Publication date: 8th July 2026
Metal halide perovskites have transformed the landscape of solution-processable semiconductors, especially for photovoltaics, light emission, and radiation detection. Their success arises from an unusual combination of strong optical absorption, long carrier lifetimes, defect tolerance, compositional flexibility, and low-temperature processability. However, the same structural softness and compositional tunability that make perovskites powerful also introduce persistent challenges, including phase instability, ion migration, moisture sensitivity, and light-induced halide segregation in wide-bandgap mixed-halide absorbers.
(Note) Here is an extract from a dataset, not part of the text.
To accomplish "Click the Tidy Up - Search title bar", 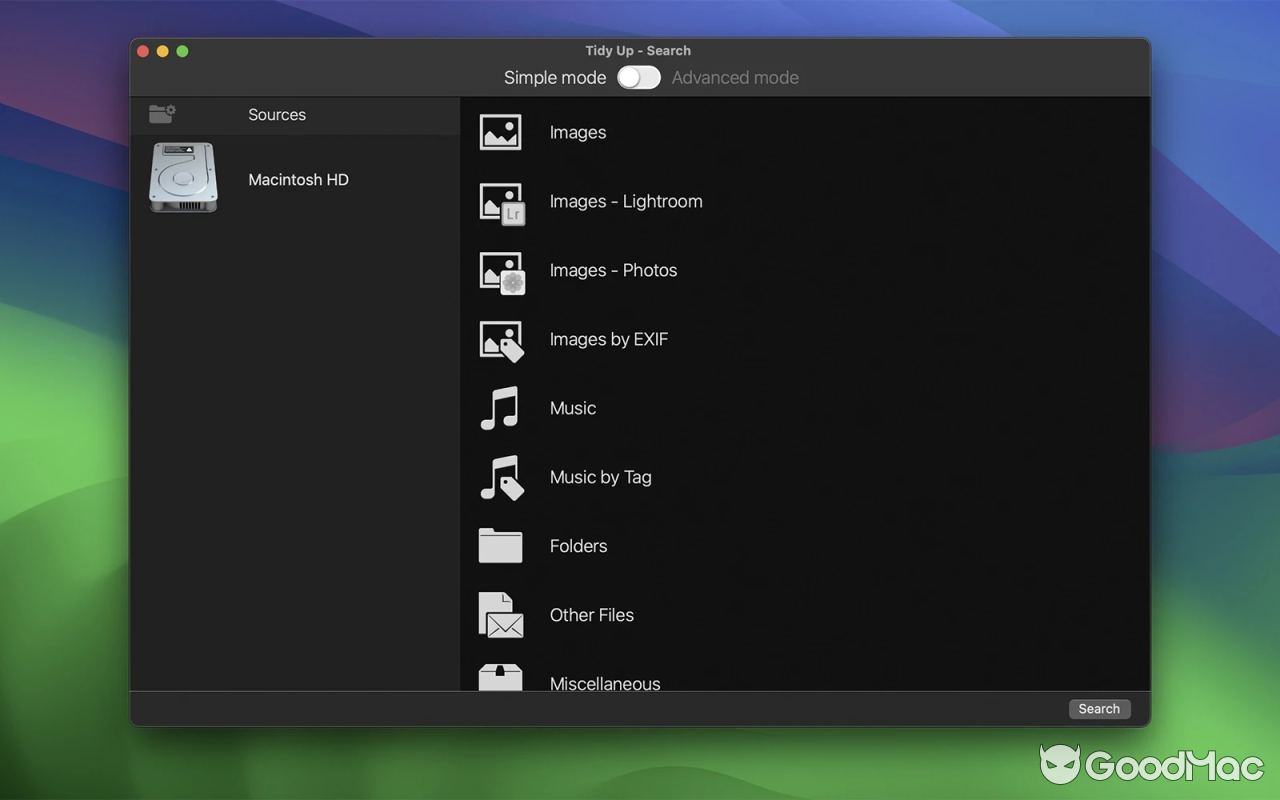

In this presentation, we will discuss how the broader structural chemistry of perovskite-derived materials opens new opportunities beyond the conventional corner-sharing ABX₃ perovskite framework. Particular emphasis will be placed on perovskitoids, a structurally related class of metal halides that retain some corner-sharing octahedral connectivity but also incorporate edge- or face-sharing octahedra.
This mixed connectivity provides an additional design parameter, beyond composition and dimensionality, for controlling bandgap, charge transport, luminescence, and stability. Compared with conventional perovskites, perovskitoids offer a much broader structural landscape and can access bandgaps that would otherwise require halide alloying or dimensional reduction. In favorable cases, this enables wide-bandgap pure-iodide absorbers with improved photostability, avoiding the halide-segregation problem that limits mixed-halide perovskites in tandem solar cells.
[1] Kanatzidis, M. G. Acc. Chem. Res. 2025, 58, 14, 2243–2254.